Angelika aber fällt hinten runter. Sie sagt in dem Bericht, dass sie sich allein und verloren fühle, dass sie sich nicht wahrgenommen fühle und das Ausmass der Erkrankung ihres Mannes nicht verstehen könne. Tiefergehende Gespräche mit ihrem Partner seien kaum mehr möglich. Inzwischen sei sie selbst an einer Depression erkrankt, und sie frage sich, wie sie «die Kraft erhalte, das durchzustehen».
Die Bundeswehr will Angehörigen helfen
Mit hoher Wahrscheinlichkeit wird Angelika nicht die einzige Partnerin eines Soldaten sein, der es so geht. Die Bundeswehr versucht mit ihrer Kampagne nun, Menschen wie ihr zu helfen. Dazu hat sie einen Fragebogen entwickelt und auf ihrer Website eingestellt.
In diesem Test wird nach generellen Veränderungen des Partners gefragt. Verschliesst er sich mehr, hat sich sein Wesen verändert, vermeidet er die Nähe zu nahestehenden Personen, ist er weniger belastbar, oder sprechen sie nur noch wenig über Probleme miteinander? Fragen wie diese sollen einen ersten Anhaltspunkt für eine posttraumatische Belastungsstörung geben. Dazu steht dann die Telefonnummer der Trauma-Hotline der Bundeswehr, an die sich auch Angehörige wenden können.
Bisher hatten die deutschen Streitkräfte vor allem auf den Kameradenkreis ihrer Soldaten gesetzt, um bei der Diagnose und der Therapie einer posttraumatischen Belastungsstörung zu helfen. Dahinter steht die Annahme, dass sich Soldaten untereinander am besten verstünden. Doch das ignoriert, dass viele Angehörige der Bundeswehr oft versetzt werden und alte Kameradenkreise zerbrechen. Ausserdem ist ein Grossteil der gut 300 000 Einsatzsoldaten heute längst aus dem Militär ausgeschieden.
Hohe Suizidraten unter Irak- und Afghanistan-Veteranen
Welche Folgen es haben kann, wenn Traumatisierungen bei Soldaten nicht erkannt und behandelt werden, lässt sich anhand vieler Beispiele sehen. In den USA leiden bis heute Hunderttausende Veteranen unter ihren Erlebnissen in Vietnam. Das gilt auch für Soldaten, die im Irak und in Afghanistan im Einsatz waren. Seit den Missionen in diesen beiden Ländern verzeichnet das US-Militär einen signifikanten Anstieg der Suizidraten unter aktiven Soldaten und Veteranen.

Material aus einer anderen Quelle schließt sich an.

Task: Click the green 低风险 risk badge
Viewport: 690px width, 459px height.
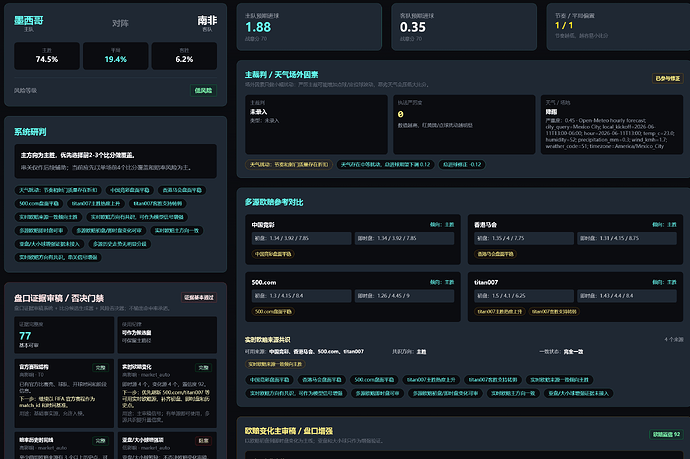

Auch der russische Krieg in der Ukraine generiert eine enorme Zahl traumatisierter Soldaten. Im Land der Invasoren schlägt das inzwischen auf die eigene Bevölkerung zurück. Die Kriminalität wächst, es gibt zahlreiche Berichte über Mord, Totschlag und Vergewaltigung durch Kriegsheimkehrer. Generell mangelt es in Russland an Psychologen, erst recht aber an solchen, die für Kriegstraumatisierte geeignet sind. Ein gewaltiges Problem, mit dem mutmasslich auch die Ukraine zu tun hat.
In Anbetracht der wahrscheinlich gewaltigen Menge traumatisierter Soldaten in Russland und der Ukraine muten die Zahlen in Deutschland vergleichsweise harmlos an. Doch wie schnell sich das ändern kann, darauf wies der evangelische Militärbischof Bernhard Felmberg am Dienstag an einer Veranstaltung in Berlin hin. Während der Vorstellung der Bundeswehr-Kampagne sagte er: «Möge es Gott verhüten, aber es könnte die Zeit kommen, in der die Belastungen der Soldaten ins Unermessliche steigen.»
Es ist anzunehmen, dass er damit einen Krieg in Europa meinte.